→ **What the task requires**: If a line in the listing below contains the word "agent", count it, then please give only the number of such lines.

→ **The data**:
>>>

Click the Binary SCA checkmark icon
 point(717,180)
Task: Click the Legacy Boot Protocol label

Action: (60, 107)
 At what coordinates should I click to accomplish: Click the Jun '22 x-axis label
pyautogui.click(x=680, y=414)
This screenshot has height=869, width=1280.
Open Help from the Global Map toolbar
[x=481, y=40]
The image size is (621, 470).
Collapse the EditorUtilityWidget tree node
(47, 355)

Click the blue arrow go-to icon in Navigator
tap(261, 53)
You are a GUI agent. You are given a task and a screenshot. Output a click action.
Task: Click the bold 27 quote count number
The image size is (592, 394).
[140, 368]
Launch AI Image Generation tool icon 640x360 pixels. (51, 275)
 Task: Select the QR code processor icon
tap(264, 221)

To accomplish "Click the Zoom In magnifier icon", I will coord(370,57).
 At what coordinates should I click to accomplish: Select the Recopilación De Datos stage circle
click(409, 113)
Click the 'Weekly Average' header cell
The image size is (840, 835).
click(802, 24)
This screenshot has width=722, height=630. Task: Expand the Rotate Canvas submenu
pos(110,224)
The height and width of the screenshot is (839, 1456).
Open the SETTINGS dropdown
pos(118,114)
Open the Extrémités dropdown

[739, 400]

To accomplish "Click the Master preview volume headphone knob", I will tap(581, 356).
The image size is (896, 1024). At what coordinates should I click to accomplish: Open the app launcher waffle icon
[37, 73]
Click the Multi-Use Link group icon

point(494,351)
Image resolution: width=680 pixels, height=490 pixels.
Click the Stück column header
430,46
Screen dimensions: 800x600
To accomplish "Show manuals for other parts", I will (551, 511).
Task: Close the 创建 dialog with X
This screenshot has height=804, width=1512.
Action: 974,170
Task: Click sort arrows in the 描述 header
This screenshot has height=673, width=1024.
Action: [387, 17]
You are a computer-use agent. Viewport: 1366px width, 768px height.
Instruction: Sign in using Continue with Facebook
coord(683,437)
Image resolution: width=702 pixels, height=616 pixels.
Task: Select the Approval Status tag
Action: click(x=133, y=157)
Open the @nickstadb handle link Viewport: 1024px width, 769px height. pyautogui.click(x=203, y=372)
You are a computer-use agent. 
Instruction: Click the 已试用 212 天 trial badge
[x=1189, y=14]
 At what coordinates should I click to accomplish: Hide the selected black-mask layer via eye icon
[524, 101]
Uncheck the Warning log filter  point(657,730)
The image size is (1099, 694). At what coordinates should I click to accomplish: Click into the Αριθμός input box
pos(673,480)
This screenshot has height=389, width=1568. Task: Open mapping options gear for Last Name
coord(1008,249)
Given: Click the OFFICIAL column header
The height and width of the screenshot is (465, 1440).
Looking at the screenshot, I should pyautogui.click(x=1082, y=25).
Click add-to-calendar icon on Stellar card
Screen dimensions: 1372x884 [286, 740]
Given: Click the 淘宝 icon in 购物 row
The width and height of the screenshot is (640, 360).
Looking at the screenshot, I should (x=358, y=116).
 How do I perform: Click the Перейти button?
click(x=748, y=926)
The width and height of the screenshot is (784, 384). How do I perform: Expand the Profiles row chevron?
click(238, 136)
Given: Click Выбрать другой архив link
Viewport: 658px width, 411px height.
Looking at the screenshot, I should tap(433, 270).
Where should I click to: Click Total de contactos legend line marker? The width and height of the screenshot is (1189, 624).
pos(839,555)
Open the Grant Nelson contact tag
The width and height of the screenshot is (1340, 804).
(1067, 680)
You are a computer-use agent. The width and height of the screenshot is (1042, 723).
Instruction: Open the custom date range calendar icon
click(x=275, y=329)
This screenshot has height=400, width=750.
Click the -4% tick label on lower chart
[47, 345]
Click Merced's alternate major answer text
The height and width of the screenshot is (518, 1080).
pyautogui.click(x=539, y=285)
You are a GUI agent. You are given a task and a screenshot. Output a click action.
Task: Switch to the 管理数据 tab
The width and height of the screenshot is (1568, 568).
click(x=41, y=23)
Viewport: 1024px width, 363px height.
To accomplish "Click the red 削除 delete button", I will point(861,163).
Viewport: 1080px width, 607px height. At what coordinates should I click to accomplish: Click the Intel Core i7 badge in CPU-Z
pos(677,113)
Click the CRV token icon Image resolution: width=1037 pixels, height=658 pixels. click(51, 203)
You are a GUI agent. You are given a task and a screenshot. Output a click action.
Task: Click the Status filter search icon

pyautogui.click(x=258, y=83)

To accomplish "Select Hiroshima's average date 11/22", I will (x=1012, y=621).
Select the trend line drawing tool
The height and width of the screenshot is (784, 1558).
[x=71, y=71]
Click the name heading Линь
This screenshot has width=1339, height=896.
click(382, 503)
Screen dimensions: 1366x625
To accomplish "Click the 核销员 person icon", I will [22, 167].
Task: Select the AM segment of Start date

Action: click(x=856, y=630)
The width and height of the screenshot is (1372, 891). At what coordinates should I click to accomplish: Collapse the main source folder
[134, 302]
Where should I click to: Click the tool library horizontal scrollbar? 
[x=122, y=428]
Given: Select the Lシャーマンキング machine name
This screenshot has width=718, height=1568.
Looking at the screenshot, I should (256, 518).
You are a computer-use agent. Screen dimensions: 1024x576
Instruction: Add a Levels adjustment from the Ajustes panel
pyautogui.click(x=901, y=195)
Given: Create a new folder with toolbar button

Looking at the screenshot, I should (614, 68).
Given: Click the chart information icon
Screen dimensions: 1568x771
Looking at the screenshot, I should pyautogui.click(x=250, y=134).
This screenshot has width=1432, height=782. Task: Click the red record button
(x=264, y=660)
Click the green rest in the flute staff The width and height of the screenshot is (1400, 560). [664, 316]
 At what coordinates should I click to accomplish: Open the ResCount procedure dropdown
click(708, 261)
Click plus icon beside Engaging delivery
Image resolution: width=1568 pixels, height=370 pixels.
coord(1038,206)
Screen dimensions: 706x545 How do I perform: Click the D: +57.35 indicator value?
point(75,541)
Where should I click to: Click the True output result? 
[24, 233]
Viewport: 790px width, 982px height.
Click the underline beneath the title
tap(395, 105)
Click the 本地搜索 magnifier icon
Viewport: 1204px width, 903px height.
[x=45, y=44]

<<<

→ **Output**: 7